A faithful copy without images is required: write out all the records exactly.

Provided records START

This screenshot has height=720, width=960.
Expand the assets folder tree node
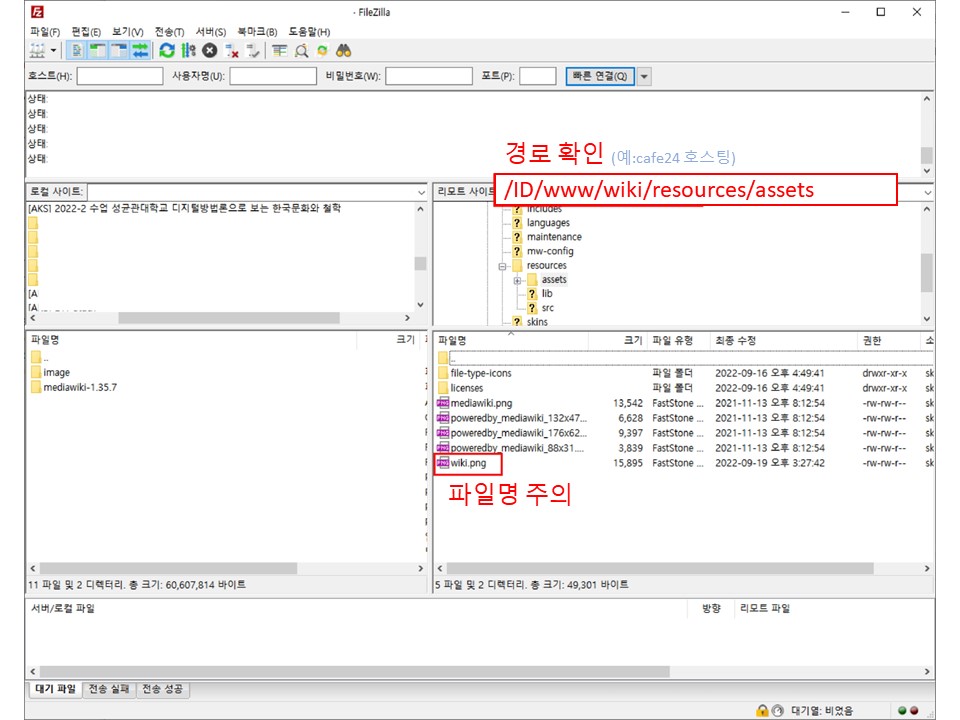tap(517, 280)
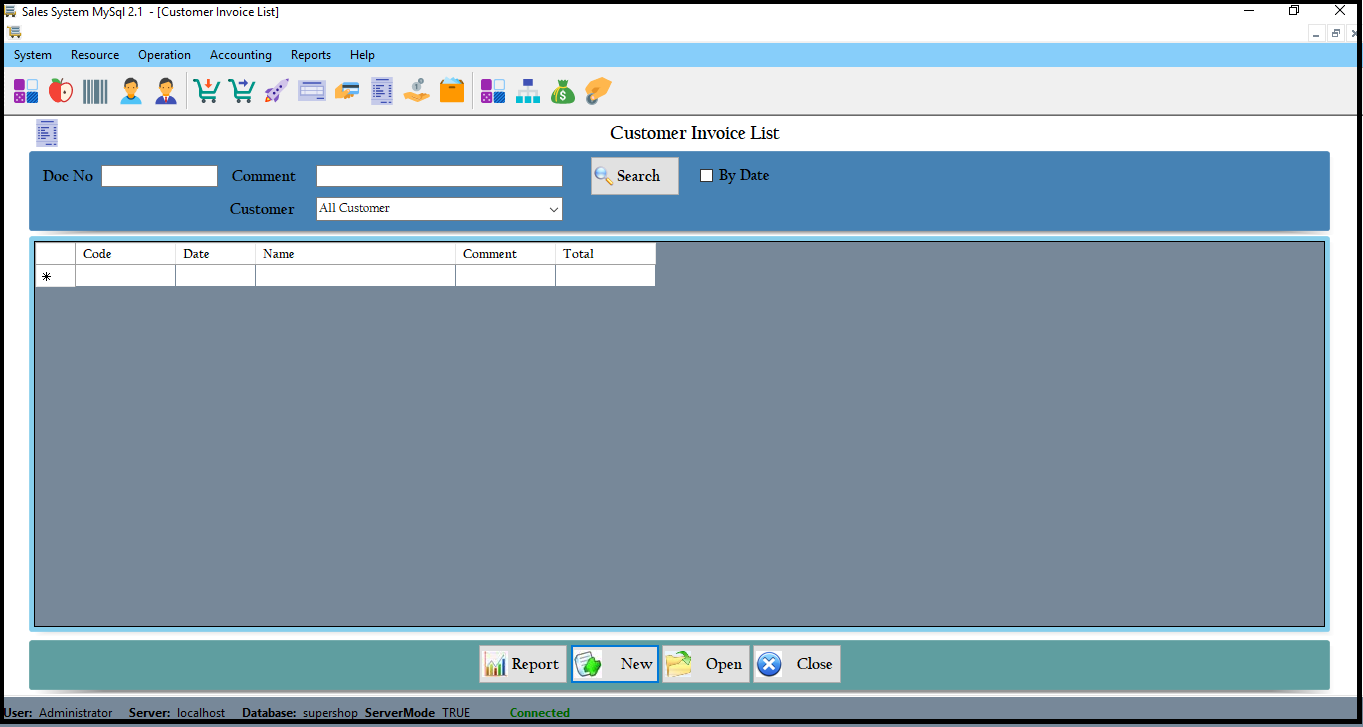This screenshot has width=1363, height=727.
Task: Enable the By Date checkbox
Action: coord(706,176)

Provided records END

◆ **Your solution**
This screenshot has height=720, width=960.
Expand the assets folder tree node
tap(517, 280)
This screenshot has width=1363, height=727.
Task: Enable the By Date checkbox
Action: coord(706,176)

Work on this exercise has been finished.